La recién creada Terra Dance Studio puso el broche final al curso con La Última Función, un espectáculo que llenó de emoción y talento el escenario durante cerca de dos horas. Bajo la dirección de la coreógrafa y bailarina montillana Laura Velasco Criado, el público disfrutó de una propuesta que fue mucho más allá de una exhibición de fin de curso, combinando danza, acrobacias, circo, teatro y música en torno a una historia cargada de simbolismo.

El hilo conductor giró en torno a una niña que sueña con dedicarse a lo que más ama, el baile, y a las dificultades que encuentra en el camino hasta descubrir que los sueños solo se cumplen cuando no se renuncia a ellos.
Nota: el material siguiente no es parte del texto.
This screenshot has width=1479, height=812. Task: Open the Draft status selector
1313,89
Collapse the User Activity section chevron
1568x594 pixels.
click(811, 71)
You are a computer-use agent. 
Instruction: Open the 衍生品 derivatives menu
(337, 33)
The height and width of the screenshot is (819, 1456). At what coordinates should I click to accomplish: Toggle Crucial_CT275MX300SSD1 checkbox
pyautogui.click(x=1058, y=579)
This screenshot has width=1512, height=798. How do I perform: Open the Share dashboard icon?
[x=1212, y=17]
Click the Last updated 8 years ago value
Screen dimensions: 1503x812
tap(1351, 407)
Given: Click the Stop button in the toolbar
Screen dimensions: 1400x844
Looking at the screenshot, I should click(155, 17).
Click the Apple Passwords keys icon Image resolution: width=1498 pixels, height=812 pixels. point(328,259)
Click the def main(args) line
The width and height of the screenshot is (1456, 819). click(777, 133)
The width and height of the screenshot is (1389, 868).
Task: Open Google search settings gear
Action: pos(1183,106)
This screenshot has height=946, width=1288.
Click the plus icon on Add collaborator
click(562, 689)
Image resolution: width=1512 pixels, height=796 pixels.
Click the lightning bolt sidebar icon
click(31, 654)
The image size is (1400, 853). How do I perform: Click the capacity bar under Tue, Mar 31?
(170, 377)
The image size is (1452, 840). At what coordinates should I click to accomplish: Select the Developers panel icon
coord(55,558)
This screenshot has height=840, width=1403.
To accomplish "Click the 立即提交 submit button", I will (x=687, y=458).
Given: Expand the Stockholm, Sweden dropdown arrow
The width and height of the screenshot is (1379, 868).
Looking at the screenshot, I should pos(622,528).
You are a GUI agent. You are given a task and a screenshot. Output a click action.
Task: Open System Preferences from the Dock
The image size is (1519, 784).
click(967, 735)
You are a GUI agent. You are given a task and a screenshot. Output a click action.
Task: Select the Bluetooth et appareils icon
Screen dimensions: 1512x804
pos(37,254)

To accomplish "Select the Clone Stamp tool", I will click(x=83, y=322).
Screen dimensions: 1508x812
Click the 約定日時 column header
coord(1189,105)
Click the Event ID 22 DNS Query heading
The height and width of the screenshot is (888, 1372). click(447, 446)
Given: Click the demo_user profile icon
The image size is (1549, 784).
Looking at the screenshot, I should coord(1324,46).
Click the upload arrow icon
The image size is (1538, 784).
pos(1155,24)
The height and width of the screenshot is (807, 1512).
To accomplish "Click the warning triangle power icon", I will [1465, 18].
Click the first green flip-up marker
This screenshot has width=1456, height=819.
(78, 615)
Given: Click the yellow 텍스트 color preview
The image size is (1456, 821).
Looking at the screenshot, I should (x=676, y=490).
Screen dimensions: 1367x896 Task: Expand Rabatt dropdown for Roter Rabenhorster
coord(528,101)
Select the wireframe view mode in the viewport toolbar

Un mensaje que conectó con el público a través de un montaje cuidado, dinámico y lleno de sensibilidad.

Sobre el escenario se sucedieron coreografías de diferentes estilos, danza contemporánea, iniciación a la danza, sevillanas, acrobacias en aro y telas aéreas, además de números de circo y artes escénicas interpretados por el alumnado de las clases que la escuela imparte en los colegios Salesianos y San Luis.

El espectáculo contó también con la participación de artistas invitados y grupos colaboradores como la Escuela María Hames de Circo, Hung Kuen Montemayor, el grupo de baile de Soledad Salido y el grupo de Sevillanas de Marga, que aportaron aún más variedad a un montaje que sorprendió por su calidad artística.

Con cerca de 60 alumnas y alumnos en su primer año de funcionamiento como escuela, Terra Dance Studio demuestra el crecimiento de un proyecto que nace con la intención de seguir ampliándose. Como adelantó Laura Velasco, el objetivo es crear en Montilla una escuela de artes escénicas que reúna danza, circo, teatro y otras disciplinas, ofreciendo una formación cada vez más completa y profesional.

Con La Última Función, Terra Dance Studio demostró que va mucho más allá de un festival de fin de curso, ofreciendo una excelente carta de presentación de un proyecto que aspira a consolidarse como referente artístico en Montilla.